[Record extracts]
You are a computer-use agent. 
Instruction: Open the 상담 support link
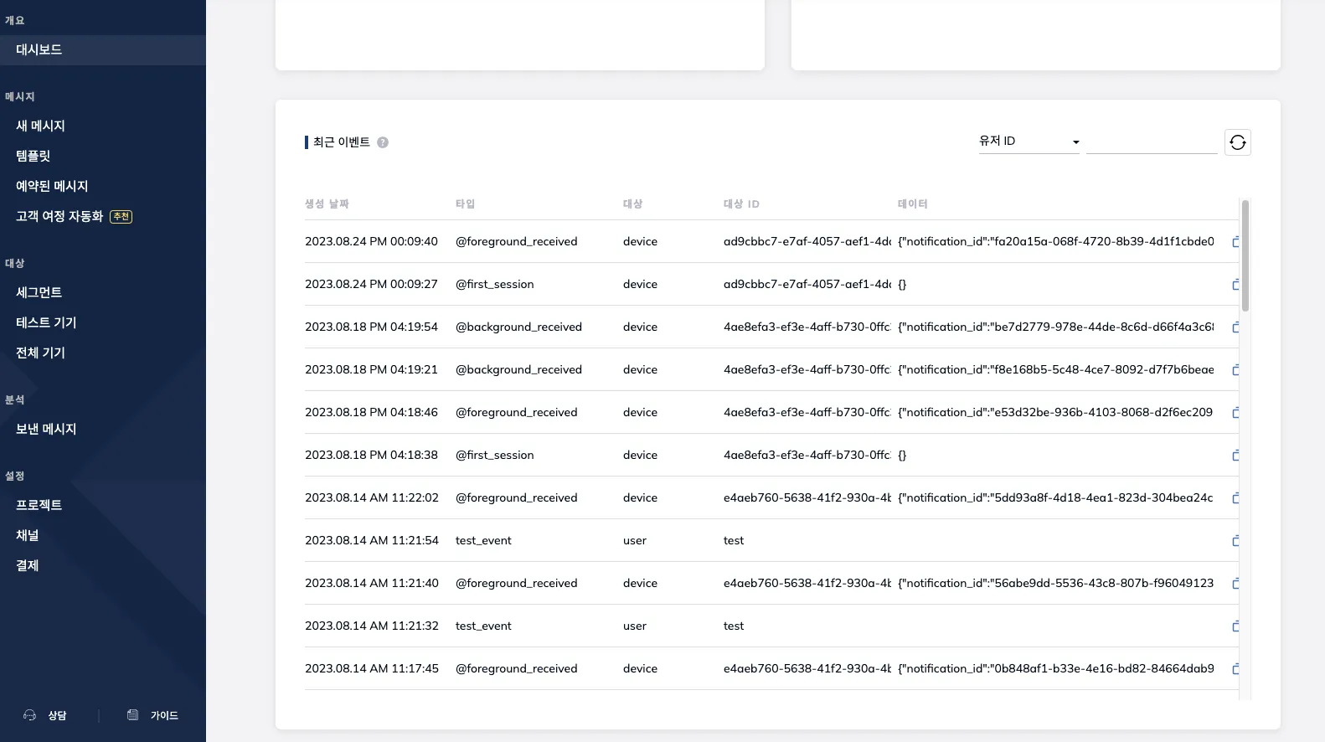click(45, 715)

* * *

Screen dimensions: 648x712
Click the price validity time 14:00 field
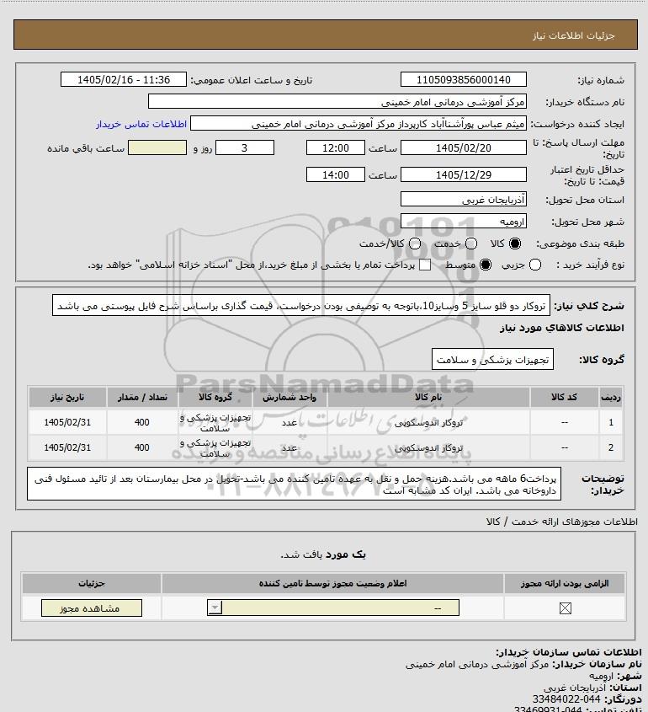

---

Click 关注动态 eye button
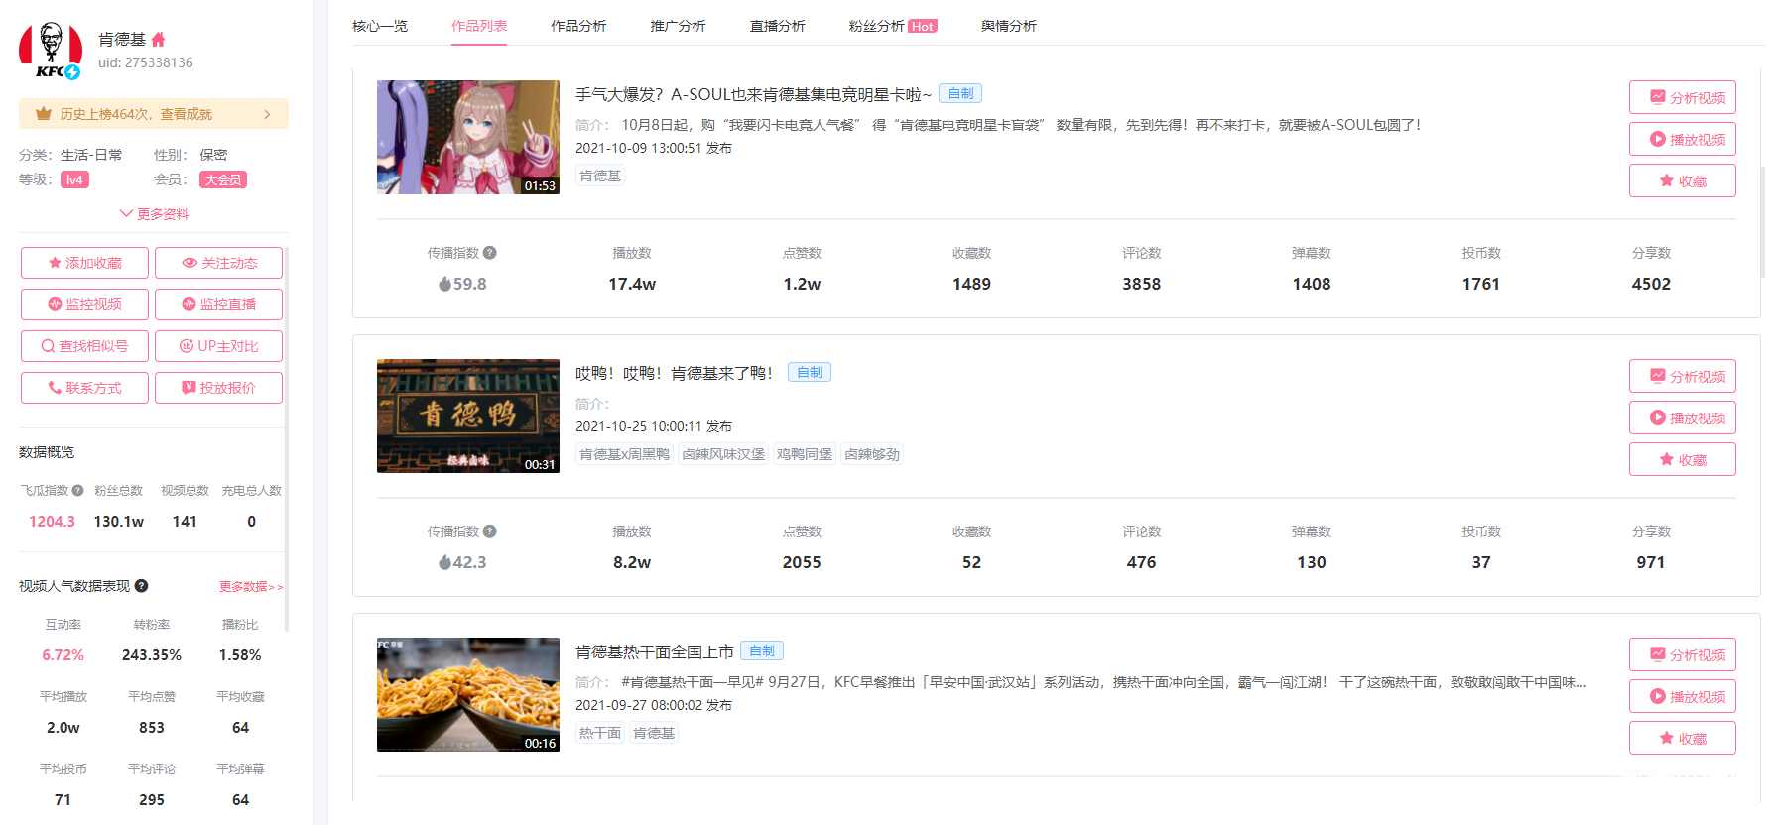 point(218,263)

[Set problem]
Rewrite the data from the line with "You are a computer-use agent." to the line with "click(45, 715)", replacing "support" with "help" and keeping everything else the same. Leave the pictures out.

[Response below]
You are a computer-use agent. 
Instruction: Open the 상담 help link
click(45, 715)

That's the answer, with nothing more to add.